## Exercise:
Set down each line of the data exactly, but not the pictures.

## Material provided:

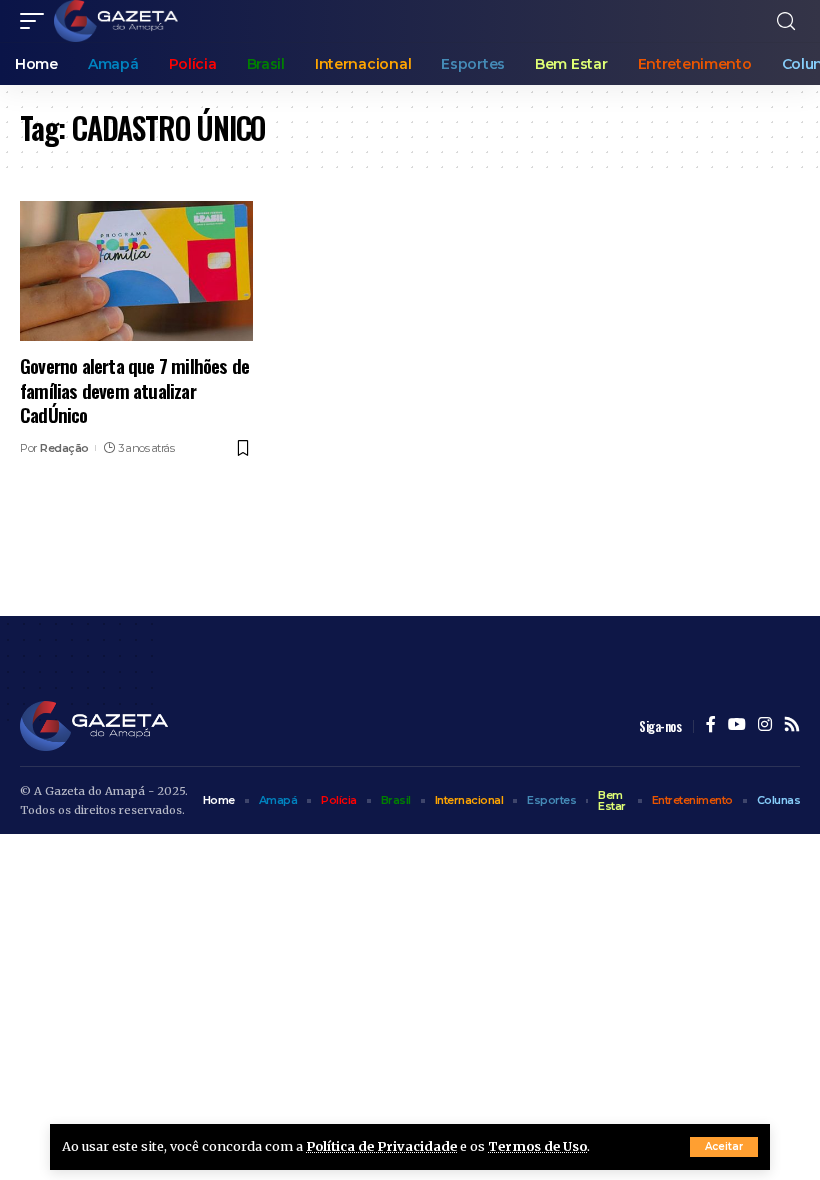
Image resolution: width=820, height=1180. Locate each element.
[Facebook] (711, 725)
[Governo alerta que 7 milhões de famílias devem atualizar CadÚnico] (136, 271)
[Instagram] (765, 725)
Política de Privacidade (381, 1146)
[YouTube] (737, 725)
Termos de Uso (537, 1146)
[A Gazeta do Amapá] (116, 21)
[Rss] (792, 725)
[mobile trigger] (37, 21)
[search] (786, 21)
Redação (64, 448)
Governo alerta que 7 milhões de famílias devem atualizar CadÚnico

## Exercise result:
Image resolution: width=820, height=1180. Locate each element.
[Facebook] (711, 725)
[Governo alerta que 7 milhões de famílias devem atualizar CadÚnico] (136, 271)
[Instagram] (765, 725)
Política de Privacidade (381, 1146)
[YouTube] (737, 725)
Termos de Uso (537, 1146)
[A Gazeta do Amapá] (116, 21)
[Rss] (792, 725)
[mobile trigger] (37, 21)
[search] (786, 21)
Redação (64, 448)
Governo alerta que 7 milhões de famílias devem atualizar CadÚnico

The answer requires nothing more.